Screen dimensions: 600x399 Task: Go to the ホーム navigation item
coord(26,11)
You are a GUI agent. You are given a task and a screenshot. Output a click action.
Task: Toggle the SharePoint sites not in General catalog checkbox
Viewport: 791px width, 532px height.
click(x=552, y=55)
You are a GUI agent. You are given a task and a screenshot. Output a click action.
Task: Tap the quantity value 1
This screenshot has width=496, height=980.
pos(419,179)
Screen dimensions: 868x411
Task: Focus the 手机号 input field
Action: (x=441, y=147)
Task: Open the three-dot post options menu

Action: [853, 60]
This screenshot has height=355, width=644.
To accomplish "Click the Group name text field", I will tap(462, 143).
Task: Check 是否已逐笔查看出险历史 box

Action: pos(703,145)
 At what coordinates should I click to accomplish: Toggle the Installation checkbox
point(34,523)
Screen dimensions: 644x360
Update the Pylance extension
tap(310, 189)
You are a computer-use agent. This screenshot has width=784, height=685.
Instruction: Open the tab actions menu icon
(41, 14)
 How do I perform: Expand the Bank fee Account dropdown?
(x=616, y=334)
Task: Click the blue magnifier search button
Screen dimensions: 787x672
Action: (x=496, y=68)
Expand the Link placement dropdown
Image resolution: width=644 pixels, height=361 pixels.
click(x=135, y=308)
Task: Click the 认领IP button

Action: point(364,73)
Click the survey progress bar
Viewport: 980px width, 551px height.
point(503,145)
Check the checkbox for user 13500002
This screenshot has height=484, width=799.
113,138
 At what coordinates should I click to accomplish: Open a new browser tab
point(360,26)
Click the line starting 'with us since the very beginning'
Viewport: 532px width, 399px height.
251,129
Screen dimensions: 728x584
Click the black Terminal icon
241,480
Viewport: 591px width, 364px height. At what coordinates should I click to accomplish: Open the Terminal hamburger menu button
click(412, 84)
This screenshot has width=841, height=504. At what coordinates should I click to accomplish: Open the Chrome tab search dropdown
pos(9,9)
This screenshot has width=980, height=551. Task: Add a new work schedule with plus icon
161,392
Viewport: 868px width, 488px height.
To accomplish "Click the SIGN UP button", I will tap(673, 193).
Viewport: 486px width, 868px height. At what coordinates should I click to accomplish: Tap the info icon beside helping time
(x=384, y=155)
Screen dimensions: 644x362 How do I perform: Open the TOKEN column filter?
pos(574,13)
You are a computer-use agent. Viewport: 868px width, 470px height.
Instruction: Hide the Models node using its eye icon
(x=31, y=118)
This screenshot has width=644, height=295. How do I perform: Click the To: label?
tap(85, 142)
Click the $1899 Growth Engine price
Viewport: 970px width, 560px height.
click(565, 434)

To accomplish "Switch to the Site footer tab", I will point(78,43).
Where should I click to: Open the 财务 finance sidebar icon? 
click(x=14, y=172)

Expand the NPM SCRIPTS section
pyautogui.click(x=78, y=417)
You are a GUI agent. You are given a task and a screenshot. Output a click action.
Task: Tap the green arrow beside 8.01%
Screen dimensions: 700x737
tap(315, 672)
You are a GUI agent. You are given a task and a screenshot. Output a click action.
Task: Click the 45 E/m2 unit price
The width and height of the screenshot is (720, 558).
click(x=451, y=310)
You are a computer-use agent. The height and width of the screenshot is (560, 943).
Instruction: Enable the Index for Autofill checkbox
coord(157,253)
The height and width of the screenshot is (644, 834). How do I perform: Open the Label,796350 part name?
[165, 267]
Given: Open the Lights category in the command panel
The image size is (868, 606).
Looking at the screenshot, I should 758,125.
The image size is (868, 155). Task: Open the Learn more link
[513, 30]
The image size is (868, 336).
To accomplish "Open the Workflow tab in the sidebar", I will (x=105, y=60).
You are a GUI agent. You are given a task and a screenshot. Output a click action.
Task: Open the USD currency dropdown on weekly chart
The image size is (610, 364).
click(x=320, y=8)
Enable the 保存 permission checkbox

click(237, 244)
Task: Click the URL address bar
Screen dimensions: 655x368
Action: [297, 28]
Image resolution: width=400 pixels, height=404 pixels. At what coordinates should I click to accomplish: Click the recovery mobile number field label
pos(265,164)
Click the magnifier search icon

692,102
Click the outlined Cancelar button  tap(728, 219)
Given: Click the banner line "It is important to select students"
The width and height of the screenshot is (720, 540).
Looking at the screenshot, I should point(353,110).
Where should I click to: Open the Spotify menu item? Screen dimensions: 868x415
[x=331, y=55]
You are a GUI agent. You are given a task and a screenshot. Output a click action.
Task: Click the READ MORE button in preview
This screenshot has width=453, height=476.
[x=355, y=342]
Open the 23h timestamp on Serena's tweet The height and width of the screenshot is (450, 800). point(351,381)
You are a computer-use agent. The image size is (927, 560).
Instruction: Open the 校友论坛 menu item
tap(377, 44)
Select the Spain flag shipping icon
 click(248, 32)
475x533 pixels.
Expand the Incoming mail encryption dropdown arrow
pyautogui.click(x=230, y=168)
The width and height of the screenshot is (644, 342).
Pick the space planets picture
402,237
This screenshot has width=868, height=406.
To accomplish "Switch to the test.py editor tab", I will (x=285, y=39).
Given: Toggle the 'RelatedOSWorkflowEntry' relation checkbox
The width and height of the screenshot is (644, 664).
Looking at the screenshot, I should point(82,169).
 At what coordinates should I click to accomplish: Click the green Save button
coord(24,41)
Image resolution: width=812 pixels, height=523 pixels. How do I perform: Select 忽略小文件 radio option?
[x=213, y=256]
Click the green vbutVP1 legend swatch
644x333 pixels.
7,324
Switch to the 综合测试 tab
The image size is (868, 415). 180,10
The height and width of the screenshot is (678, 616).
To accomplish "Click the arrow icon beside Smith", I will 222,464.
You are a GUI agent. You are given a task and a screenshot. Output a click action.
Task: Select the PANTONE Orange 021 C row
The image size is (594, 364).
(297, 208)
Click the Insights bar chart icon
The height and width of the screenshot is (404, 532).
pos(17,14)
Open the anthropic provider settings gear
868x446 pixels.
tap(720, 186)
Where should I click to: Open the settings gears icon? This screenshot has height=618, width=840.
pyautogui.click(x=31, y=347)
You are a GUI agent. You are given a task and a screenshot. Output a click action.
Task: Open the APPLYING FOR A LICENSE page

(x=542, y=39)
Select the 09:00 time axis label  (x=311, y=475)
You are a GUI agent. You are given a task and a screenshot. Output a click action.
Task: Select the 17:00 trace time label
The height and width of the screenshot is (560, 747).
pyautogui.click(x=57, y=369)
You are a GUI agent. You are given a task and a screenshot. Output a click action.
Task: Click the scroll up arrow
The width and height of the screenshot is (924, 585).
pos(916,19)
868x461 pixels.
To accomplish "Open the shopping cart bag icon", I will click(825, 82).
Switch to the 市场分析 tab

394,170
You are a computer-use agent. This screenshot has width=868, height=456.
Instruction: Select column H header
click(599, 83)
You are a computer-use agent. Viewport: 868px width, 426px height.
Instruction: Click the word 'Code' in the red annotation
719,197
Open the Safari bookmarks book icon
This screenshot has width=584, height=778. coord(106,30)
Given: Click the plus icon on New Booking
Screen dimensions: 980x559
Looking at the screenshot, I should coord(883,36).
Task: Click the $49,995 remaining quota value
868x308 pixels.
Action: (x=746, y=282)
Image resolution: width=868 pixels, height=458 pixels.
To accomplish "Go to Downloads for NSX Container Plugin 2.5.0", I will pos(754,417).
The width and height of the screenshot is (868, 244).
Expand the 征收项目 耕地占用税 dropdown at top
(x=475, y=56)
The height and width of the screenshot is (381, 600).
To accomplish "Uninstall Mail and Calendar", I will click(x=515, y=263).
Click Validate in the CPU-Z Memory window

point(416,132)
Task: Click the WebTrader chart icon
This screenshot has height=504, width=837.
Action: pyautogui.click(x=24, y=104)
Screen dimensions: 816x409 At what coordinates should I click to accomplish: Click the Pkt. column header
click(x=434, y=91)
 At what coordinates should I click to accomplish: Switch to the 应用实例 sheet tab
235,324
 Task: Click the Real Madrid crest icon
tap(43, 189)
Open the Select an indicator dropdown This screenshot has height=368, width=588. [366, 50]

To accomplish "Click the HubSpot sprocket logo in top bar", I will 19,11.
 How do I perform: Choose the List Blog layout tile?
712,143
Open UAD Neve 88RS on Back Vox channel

════════════════

▸ Your objective:
Copy the lines of the material between the line holding "Task: Check 是否已逐笔查看出险历史 box" and the line holding "click(x=135, y=308)", inclusive, without any change.

▸ Solution for this exercise:
Task: Check 是否已逐笔查看出险历史 box

Action: pos(703,145)
 At what coordinates should I click to accomplish: Toggle the Installation checkbox
point(34,523)
Screen dimensions: 644x360
Update the Pylance extension
tap(310, 189)
You are a computer-use agent. This screenshot has width=784, height=685.
Instruction: Open the tab actions menu icon
(41, 14)
 How do I perform: Expand the Bank fee Account dropdown?
(x=616, y=334)
Task: Click the blue magnifier search button
Screen dimensions: 787x672
Action: (x=496, y=68)
Expand the Link placement dropdown
Image resolution: width=644 pixels, height=361 pixels.
click(x=135, y=308)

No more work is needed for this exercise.